• TASK PROMPT
Recast everything in the material below, from the line containing "Image resolution: width=342" down through the line containing "will (90, 547).", as a Markdown table with the columns Row and Line, numbering each line and leaving out any blank ones.

::: SOURCE RECORDS

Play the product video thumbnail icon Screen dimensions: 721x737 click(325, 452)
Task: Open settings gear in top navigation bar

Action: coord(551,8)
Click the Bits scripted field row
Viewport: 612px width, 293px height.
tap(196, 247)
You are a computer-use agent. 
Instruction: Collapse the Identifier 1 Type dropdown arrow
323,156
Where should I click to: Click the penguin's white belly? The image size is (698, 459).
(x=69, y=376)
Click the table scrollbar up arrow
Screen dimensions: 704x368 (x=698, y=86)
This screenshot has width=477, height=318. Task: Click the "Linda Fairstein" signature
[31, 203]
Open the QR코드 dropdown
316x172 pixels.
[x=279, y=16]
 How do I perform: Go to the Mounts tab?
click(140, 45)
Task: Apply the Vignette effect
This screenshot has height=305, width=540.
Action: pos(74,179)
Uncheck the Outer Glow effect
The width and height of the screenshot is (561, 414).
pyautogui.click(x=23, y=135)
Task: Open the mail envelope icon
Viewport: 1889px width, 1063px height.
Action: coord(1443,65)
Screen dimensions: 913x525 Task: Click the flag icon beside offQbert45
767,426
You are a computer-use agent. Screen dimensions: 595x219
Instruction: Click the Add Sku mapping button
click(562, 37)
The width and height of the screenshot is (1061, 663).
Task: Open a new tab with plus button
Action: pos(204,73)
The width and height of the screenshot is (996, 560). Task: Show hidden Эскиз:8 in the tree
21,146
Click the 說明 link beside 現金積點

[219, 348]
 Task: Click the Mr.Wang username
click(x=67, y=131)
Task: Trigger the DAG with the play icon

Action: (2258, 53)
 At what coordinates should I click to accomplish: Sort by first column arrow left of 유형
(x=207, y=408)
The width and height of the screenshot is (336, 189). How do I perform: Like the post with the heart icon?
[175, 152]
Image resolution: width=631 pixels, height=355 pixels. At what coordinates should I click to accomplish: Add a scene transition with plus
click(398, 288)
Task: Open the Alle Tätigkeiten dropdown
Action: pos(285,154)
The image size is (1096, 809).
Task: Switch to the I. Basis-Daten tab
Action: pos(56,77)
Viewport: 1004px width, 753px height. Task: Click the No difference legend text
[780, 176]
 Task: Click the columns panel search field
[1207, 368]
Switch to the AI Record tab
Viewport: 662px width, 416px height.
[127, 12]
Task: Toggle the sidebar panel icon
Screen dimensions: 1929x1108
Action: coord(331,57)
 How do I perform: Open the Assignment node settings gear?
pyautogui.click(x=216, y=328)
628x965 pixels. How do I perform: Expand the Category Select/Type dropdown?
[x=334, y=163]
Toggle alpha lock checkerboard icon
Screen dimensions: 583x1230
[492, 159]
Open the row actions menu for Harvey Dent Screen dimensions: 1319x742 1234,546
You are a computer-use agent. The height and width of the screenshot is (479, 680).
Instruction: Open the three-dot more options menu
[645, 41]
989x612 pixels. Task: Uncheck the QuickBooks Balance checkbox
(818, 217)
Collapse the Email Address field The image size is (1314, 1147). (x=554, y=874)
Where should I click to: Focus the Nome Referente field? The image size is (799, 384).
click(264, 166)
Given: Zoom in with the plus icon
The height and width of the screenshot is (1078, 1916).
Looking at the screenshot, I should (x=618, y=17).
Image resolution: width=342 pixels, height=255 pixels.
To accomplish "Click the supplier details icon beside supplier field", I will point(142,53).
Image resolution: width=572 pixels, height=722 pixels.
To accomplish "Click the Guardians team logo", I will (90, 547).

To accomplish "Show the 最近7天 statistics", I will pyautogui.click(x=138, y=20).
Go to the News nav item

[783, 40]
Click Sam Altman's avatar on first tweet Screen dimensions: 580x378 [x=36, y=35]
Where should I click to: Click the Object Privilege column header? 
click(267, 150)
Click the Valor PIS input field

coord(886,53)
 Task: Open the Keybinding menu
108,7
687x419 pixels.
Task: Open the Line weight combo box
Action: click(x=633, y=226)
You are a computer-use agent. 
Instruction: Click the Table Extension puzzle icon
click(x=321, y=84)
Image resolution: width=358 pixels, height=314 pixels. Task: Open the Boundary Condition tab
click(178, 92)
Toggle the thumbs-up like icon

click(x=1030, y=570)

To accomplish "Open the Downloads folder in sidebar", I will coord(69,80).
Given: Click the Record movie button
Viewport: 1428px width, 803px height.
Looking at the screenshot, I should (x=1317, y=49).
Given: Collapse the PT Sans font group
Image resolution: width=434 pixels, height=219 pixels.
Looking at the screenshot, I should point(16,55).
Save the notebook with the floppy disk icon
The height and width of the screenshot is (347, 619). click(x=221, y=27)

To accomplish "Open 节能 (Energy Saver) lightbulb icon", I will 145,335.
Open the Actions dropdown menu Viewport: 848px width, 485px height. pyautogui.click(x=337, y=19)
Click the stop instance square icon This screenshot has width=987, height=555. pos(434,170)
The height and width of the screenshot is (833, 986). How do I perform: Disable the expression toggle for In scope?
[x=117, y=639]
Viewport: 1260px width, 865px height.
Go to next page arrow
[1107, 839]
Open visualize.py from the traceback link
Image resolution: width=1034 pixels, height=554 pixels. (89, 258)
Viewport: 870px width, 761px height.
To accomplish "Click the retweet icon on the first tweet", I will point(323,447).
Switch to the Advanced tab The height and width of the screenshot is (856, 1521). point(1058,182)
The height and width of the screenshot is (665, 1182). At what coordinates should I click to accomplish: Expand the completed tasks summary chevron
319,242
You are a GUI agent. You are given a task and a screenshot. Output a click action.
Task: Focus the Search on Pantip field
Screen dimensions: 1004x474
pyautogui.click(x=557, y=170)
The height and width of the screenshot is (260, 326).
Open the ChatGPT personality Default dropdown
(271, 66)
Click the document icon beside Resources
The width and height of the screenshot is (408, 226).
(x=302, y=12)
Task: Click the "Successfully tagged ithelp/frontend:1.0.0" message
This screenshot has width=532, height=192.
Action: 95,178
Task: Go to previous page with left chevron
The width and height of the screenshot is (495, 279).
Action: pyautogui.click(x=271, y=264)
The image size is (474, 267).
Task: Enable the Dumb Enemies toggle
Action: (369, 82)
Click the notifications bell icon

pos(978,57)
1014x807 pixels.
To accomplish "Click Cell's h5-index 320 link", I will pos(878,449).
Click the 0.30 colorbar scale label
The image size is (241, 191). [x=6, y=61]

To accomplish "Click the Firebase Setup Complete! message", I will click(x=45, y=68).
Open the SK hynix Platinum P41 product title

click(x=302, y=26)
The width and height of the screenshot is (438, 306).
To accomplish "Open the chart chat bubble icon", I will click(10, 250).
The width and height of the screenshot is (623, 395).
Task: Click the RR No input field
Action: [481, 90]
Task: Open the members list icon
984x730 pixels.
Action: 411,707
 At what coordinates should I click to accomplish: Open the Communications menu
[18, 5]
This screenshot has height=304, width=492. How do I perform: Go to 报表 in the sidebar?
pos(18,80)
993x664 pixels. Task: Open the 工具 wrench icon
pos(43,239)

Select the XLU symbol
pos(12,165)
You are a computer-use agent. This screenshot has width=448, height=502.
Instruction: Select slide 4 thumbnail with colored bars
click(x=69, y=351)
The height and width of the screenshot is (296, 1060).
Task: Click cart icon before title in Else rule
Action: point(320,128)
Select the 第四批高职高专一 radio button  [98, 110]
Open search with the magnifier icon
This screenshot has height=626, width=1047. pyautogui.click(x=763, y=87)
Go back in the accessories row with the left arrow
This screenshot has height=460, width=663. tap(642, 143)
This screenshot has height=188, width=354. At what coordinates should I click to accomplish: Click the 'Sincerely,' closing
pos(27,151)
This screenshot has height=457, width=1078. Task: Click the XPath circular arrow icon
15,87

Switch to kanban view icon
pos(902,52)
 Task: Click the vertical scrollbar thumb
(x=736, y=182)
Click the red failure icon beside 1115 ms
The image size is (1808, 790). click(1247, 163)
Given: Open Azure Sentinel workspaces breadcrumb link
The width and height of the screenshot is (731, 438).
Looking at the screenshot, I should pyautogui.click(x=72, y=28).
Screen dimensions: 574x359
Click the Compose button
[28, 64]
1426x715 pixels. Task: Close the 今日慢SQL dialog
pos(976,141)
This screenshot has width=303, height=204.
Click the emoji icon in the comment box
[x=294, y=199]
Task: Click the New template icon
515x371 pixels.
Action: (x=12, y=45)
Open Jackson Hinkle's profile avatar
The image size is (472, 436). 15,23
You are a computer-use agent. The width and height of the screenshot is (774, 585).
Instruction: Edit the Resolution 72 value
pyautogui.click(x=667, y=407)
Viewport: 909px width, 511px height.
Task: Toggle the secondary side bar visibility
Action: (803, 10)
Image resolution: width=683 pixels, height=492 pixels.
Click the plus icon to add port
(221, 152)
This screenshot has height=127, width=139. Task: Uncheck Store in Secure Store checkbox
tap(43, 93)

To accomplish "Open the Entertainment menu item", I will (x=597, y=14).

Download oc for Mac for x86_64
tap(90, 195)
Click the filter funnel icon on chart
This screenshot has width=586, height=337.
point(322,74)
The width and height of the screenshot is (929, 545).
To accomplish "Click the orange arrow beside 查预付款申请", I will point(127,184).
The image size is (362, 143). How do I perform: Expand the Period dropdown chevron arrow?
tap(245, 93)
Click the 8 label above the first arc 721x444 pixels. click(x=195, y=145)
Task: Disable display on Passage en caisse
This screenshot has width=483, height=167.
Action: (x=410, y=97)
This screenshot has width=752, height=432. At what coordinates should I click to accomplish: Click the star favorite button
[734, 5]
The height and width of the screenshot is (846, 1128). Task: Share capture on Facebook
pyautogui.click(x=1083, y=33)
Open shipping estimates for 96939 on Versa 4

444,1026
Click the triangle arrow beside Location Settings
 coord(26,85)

::::::

• WRITTEN ANSWER
| Row | Line |
|---|---|
| 1 | Image resolution: width=342 pixels, height=255 pixels. |
| 2 | To accomplish "Click the supplier details icon beside supplier field", I will point(142,53). |
| 3 | Image resolution: width=572 pixels, height=722 pixels. |
| 4 | To accomplish "Click the Guardians team logo", I will (90, 547). |